By the afternoon the rains found us, so we donned rain gear and rode on to Ely, NV for the night. Normally in the summer the rain gear makes you sweat so much that by the end of the day it looks like you rode in the rain with no gear. Today was different, the cooler temps made wearing the rain gear comfortable.
Rains on the left, on the right and straight ahead.
Monday, July 7, 2014
It was cool and damp when Dennis, Rudy and I left Bodega Bay to ride south. After saying goodby and thanking Becky and Leland for their great hospitality, we rode Highway 1 along the coast to San Francisco. We wanted to see the Golden Gate Bridge before proceeding on down to Santa Clara to visit Ski at Triquest Motocycles. Ski is the guru of Urals on the West Coast.
Stopping at the north end of the bridge, fog would open up then close rapidly, only allowing photos if you were fast enough. Were not happy with the phottos we were getting
Decided to try the south end of the bridge.
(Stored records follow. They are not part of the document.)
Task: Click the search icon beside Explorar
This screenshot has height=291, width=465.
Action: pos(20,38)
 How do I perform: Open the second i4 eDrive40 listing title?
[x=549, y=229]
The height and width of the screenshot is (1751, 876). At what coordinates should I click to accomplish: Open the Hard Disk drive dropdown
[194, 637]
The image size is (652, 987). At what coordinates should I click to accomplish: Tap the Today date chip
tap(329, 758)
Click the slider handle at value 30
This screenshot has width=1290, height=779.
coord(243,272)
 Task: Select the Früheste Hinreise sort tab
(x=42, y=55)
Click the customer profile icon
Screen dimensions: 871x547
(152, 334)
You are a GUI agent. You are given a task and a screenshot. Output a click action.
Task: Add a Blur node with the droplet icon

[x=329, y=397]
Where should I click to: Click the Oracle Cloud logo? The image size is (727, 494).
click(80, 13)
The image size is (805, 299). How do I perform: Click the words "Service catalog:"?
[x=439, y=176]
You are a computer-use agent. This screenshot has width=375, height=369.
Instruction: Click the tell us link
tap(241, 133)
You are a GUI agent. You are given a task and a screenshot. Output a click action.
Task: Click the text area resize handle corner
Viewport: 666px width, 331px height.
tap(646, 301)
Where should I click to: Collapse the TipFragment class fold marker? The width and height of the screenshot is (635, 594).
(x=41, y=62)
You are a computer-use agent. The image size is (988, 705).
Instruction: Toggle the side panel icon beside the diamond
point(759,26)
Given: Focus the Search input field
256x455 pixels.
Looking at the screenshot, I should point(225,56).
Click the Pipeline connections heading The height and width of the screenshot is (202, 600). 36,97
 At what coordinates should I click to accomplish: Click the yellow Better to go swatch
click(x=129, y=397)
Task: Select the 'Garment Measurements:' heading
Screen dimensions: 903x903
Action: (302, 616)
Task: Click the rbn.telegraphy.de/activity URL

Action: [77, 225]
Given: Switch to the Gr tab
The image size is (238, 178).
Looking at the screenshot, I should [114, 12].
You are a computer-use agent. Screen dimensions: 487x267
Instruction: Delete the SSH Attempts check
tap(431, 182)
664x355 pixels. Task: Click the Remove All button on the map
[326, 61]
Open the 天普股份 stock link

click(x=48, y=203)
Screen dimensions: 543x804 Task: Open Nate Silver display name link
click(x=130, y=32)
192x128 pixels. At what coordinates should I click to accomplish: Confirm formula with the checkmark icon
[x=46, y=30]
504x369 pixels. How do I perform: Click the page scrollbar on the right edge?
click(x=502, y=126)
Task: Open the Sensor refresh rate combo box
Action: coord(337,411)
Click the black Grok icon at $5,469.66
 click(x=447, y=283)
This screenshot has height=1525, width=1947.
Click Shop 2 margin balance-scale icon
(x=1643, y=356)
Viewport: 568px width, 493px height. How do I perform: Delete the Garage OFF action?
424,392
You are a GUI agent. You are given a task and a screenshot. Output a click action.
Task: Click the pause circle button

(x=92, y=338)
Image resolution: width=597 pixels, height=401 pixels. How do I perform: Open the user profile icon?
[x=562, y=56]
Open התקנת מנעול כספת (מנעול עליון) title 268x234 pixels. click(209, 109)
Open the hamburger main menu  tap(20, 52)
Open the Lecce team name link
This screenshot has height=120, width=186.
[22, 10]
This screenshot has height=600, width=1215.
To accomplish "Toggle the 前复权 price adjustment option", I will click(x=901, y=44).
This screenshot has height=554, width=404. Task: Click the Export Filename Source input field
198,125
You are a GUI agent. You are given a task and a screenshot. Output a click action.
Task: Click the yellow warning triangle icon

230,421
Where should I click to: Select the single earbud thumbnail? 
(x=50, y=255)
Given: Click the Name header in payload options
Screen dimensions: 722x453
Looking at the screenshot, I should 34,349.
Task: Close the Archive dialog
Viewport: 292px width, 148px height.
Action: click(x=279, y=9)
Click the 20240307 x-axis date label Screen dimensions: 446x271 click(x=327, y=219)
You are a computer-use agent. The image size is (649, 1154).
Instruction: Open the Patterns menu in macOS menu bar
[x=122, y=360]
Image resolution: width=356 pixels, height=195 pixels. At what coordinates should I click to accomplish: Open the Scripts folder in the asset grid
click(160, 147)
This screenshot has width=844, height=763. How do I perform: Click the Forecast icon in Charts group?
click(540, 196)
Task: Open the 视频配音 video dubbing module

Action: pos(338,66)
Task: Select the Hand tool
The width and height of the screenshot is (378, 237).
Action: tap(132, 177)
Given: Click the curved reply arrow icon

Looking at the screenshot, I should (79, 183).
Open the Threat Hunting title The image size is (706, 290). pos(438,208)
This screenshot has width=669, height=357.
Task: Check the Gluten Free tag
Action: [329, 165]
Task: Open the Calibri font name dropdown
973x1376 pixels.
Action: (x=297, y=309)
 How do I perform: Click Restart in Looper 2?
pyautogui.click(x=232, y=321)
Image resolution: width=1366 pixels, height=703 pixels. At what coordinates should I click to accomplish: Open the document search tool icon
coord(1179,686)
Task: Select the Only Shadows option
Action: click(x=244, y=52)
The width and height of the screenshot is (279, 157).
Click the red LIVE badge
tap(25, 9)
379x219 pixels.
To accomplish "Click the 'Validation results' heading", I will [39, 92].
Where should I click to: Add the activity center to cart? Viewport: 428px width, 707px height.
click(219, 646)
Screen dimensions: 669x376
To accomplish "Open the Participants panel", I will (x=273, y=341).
Today Dennis took us for a ride up Highway 1, the famous California coastal highway, to Fort Ross where he had worked as a Park Ranger in the early 1970's. Before California was a state, it was divided north and south between the Russians and the Mexicans, with the Russian River being the dividing line/border. Fort Ross was a Russian built fort and settlement on the central coast. Since I had visited Sitka, the old Russian capital in Alaska,was surprised to learn that the Alaska natives heped the Russians settle as far south as central California. They were pursuing the seal fur trade along the Californian coast. As the seal population slowly dissipated, they turned to farming and timber. Eventually they sold the fort to John Sutter in 1841. John Sutter from the Sutter Mill gold find fame. Later Sutter sold the fort and surrounding farm land to George Call from Ohio.